В главе 2 в центре моего анализа оказываются различные записи и эссе Гинзбург, рассматриваемые тремя основными методами. Во-первых, я рассматриваю жанр этих текстов в контексте кризиса романа, особенно взглядов формалистов на этот кризис. Во-вторых, я конкретизирую специфическую эстетику записок Гинзбург, особо выделяя поэтику «формулы» – кристально-четкой фразы или выражения, где в краткой или сжатой форме содержится целая сокровищница впечатлений. В-третьих, я описываю гибкость и множественность жанровой ориентированности записей, запечатленные в истории их публикации и читательского восприятия.
В главе 3 рассматривается риторика личных местоимений в текстах Гинзбург о любви и сексуальности; при этом я опираюсь на работу Майкла Люси, где исследуется, как во французской литературе ХХ века писали о любви в первом лице[34]. Люси утверждает, что употребление местоимений в сферах литературы и сексуальности, особенно когда речь идет об однополых отношениях, заслуживает особого внимания. Пруст в своих псевдомемуарах создает некое абстрактное «я», но Гинзбург идет другим путем – она использует повествование от третьего лица мужского рода единственного числа, чтобы четко обозначить свое промежуточное положение между разными сексуальными и гендерными идентификациями. Анализируя эту тему, я объединяю вопросы жанра и повествования с вопросами гендера и сексуальной сферы. Эта глава состоит из двух частей, где рассматриваются тексты двух разных периодов о двух типах любви, которые Гинзбург считала типичными для интеллектуалов: в части «Первая любовь» я говорю о безответной и трагической любви, описанной в дневниках юной Гинзбург (1920–1923); а во «Второй любви» анализирую любовь, которая реализуется в жизни, но в конечном счете оказывается столь же трагической, – любовь, описанную в черновиках, связанных с «Домом и миром» (30‐е годы). Я рассматриваю модели, которые Гинзбург искала в литературных текстах, а также в трудах по психологии и философии (у Вейнингера, Крафт-Эббинга, Блока, Шкловского, Олейникова, Хемингуэя и Пруста).
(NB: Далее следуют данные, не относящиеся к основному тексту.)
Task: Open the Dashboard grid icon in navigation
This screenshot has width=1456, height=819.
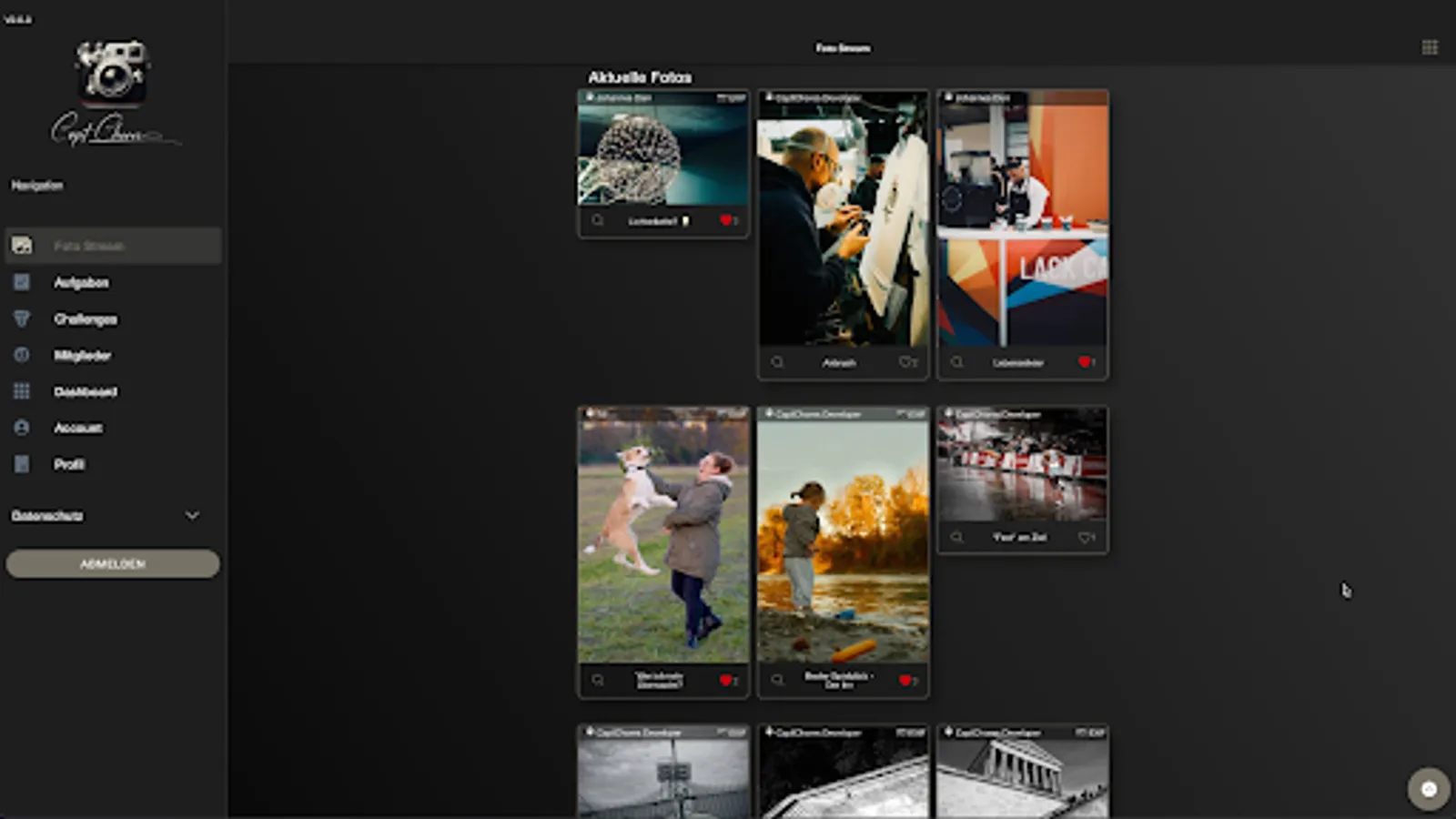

Если в главе 3 рассматриваются тексты Гинзбург о «себе», то в главе 4 внимание сфокусировано на ее записях о других людях, в особенности на анализе характеров в текстах Гинзбург 1930‐х, 1940‐х и 1970‐х годов, когда она пытается объяснить историю через характер, а характер через историю. Взяв за образец два заметных литературных произведения XIX и XX веков – «Былое и думы» Герцена (публиковалось частями, начиная с 1854 года) и «Шум времени» Мандельштама (1928), – Гинзбург рассказывает не истории жизни людей, а историю личностей, в которых отражается история. Тексты Гинзбург, написанные во времена, когда официальная доктрина социалистического реализма и суровая цензура прервали какой бы то ни было искренний взаимообмен между литературой и жизнью, представляют собой галерею портретов современников и ценную литературную историю ее социального слоя. Вдобавок это выступления в защиту «подлинной» интеллигентности (то есть ориентированности на высокие культурные и общественные ценности и идеалы и готовности пострадать за них), противопоставлявшейся ламентациям и терзаниям, которым было так легко предаваться, – тем сетованиям и терзаниям, которые под гнетом неблагоприятных обстоятельств переставали утаиваться и становились более приемлемыми в обществе.